Several lines of evidence firmly establish that a family history of DM (FHDM) is a significant risk factor for prevalent and incident DM2,17,26. This increased risk is probably the combined result of genetic and environmental factors, affecting beta-cell insulin secretory capacity and peripheral insulin sensitivity. In our study, FHDM was associated with at least doubling the risk for prevalent DM. Although no data exist concerning the effect of primary prevention strategies in normoglycemic subjects with FHDM, it seems justified that this group should be a primary target for lifestyle intervention. Finally, arterial hypertension and fasting triglyceride levels were significantly and independently associated with a 3.2 to 3.6 increased risk for the presence of DM. Thus it is reasonable that these patients, especially if they have other features of metabolic syndrome, such as obesity, should be screened for the presence impaired glucose regulation and treated appropriately.

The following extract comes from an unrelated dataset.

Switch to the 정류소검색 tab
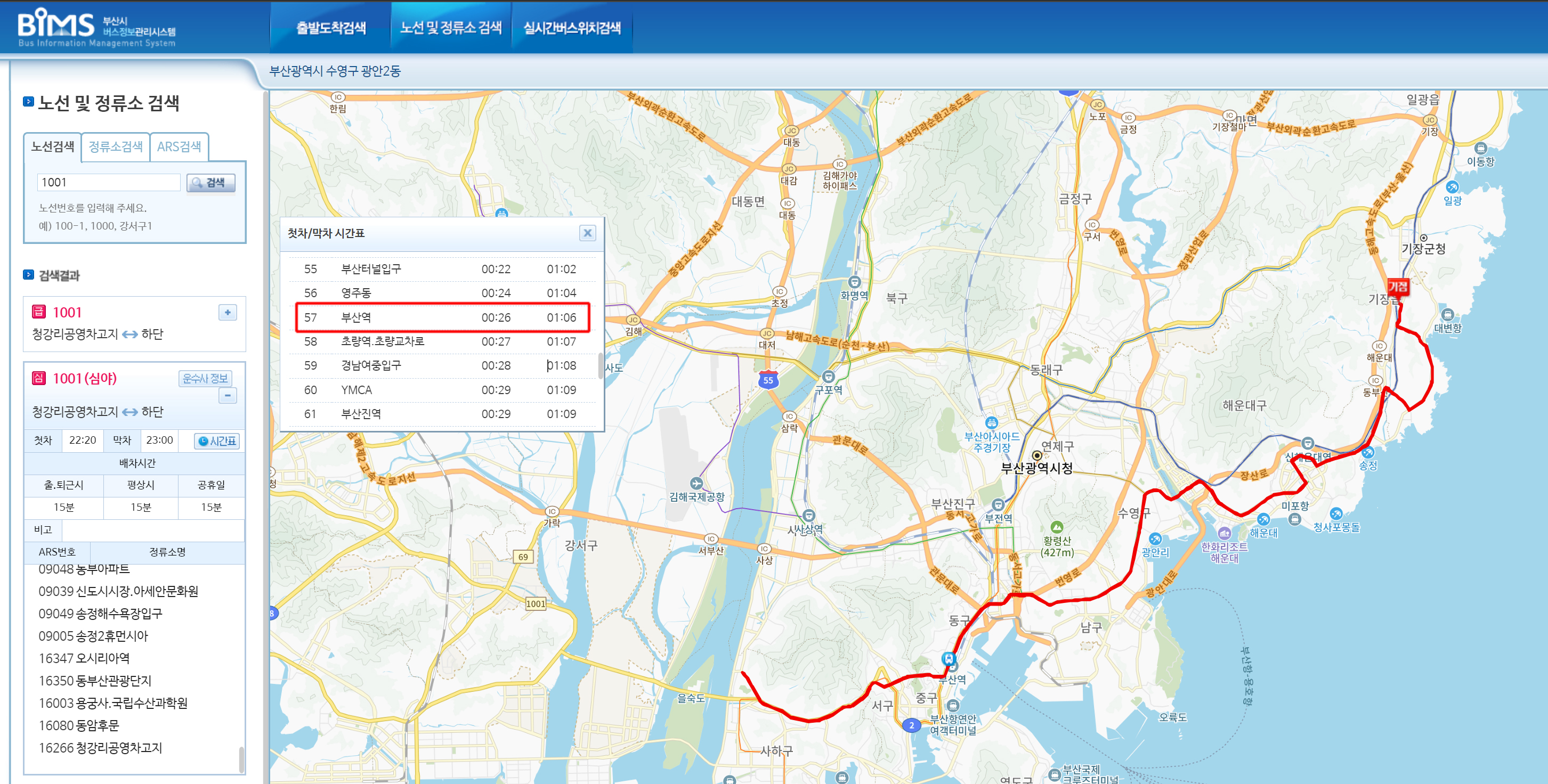This screenshot has width=1548, height=784. (116, 146)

The ratio of prevalence of glucose abnormalities between men and women has been estimated in many studies, but so far there has been no consistent trend7,26,27. Indeed, the age-specific prevalence of undiagnosed diabetes and IGT defined by isolated post-load hyperglycemia was higher in women, while undiagnosed diabetes and IFG detected by isolated fasting hyperglycemia was higher in men. Furthermore, the total prevalence of diabetes seems to be higher in men aged 40-59 years, but lower in those over 70 years13. Nevertheless, earlier studies in Greece reported a non-significant trend for increased age-adjusted prevalence of DM in females8,11,12. It is possible that differences concerning the reference population, the age distribution of the sample and the screening methods applied, account for the observed variation.
The findings of our study have several implications for rural practice that should lead to modification of both screening methods and medical interventions applied. Indeed the prevalence of diabetes mellitus and impaired glucose regulation in a representative rural area of Greece is increased, with a significant proportion still undiagnosed. Central obesity and arterial hypertension seem to be common metabolic disorders in our region. Given that age, hypertension, obesity, family history of diabetes and elevated triglyceride levels are significantly associated with prevalent diabetes, it is justified these subjects should be a primary target for preventive intervention strategies.